For SEGA fans, one of the biggest surprises of E3 2019 was the announcement that Phantasy Star Online 2 would finally be getting a full North American release—a plus for both single-player and multiplayer gamers alike. After eight years, will it be worth the long wait?
The Phantasy Star series made its debut in 1987 on the Master System, becoming a staple turn-based RPG for Master System and Mega Drive. Unlike many other RPGs of the era, Phantasy Star heavily incorporated science fiction elements, a tradition that continued after the soft reboot of Phantasy Star Online for the Dreamcast, being set aboard a colony ship in space.
Phantasy Star Online was the first online RPG for games consoles, and was warmly received by fans. Remarkably, the game is still beloved to this day, with fans creating private servers to allow Dreamcast owners to still use the online features. This speaks to the appeal and staying power of the core concept of Phantasy Star Online and its successor.
The fanbase has some concerns about how the localisation will be handled, however. Chiefly, fans are hoping for a completely new translation. An English translation for Phantasy Star Online 2 does exist, handled by AsiaSoft for the SouthEast Asian market. However, this translation is widely disliked due to grammar errors and altering the long-standing sci-fi terminology of the game into generic fantasy terms, such as changing Technics to Magic.

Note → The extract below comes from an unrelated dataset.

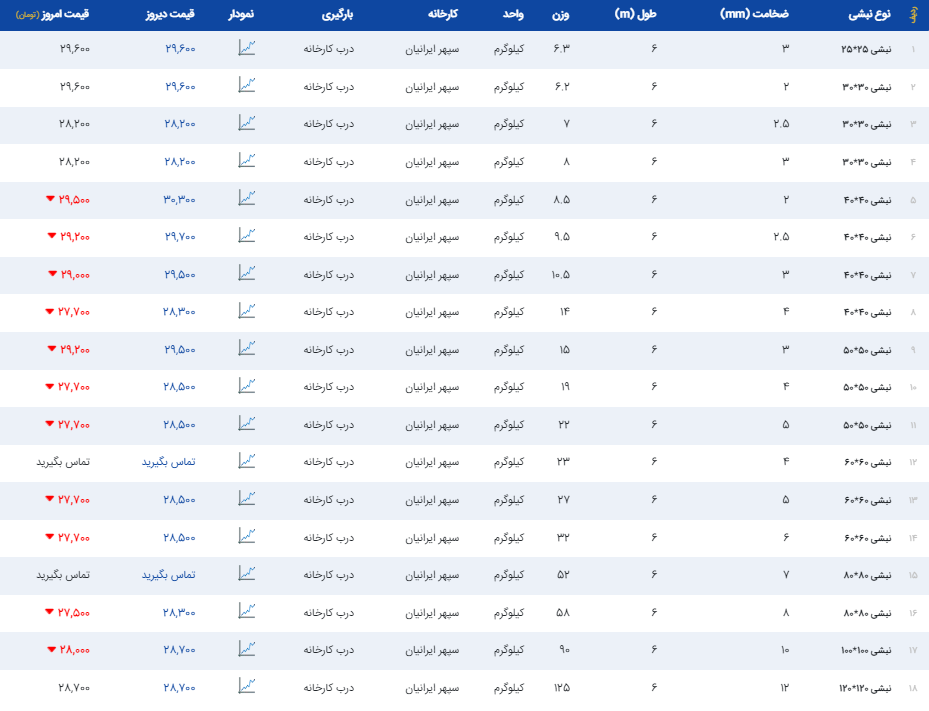This screenshot has width=929, height=711.
Task: Open price chart icon for row 1 نبشی 25*25
Action: click(247, 48)
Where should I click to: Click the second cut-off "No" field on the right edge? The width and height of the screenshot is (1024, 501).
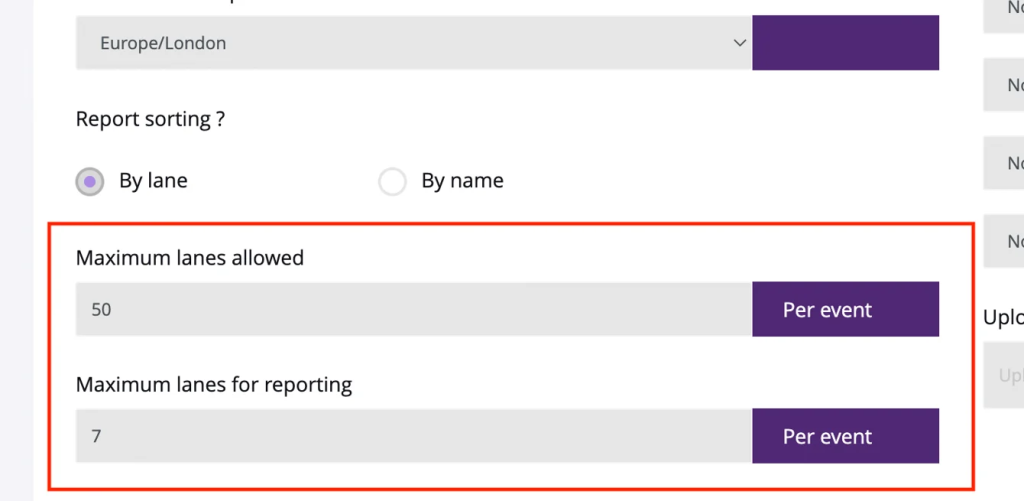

Additionally, those in the West who remember playing the 2006 MMORPG Phantasy Star Universe will recall a number of issues relating to conflicts between SEGA of America and SEGA of Japan regarding the management of the game. In one instance, a persistent bug prevented many Western players from participating in a limited-time event; SEGA of America promised to extend the event, but were not given powers to do so by SEGA of Japan. Fans are hoping that those sort of power struggles are now in the past.
One of the more interesting aspects is that Phantasy Star Online 2 is using a free-to-play model, supplemented by the real-money shop called the Arks Cash Shop. This is in contrast to Phantasy Star Universe, which was subscription-based. Phantasy Star Online 2 will also be coming to Xbox One as well as Windows, but oddly not to PlayStation 4 or Nintendo Switch. Also worrying is that a European release has not yet been confirmed.
On a personal note, I am one of those nerds who still owns a Dreamcast and a copy of the original Phantasy Star Online. I have even investigated how to hook up my Dreamcast to a modern broadband connection to play on private servers. The Phantasy Star series is not really like other RPGs, embracing a science-fantasy aesthetic and encouraging players to explore and make new friends online.
Despite all the concerns, I’m still very excited to dive back into this expansive universe. I’m looking forward to building my character, following the complex storyline, meeting my cute little ‘Mag’ droid and adventuring among the stars. Even if I do wish it was coming to PlayStation 4.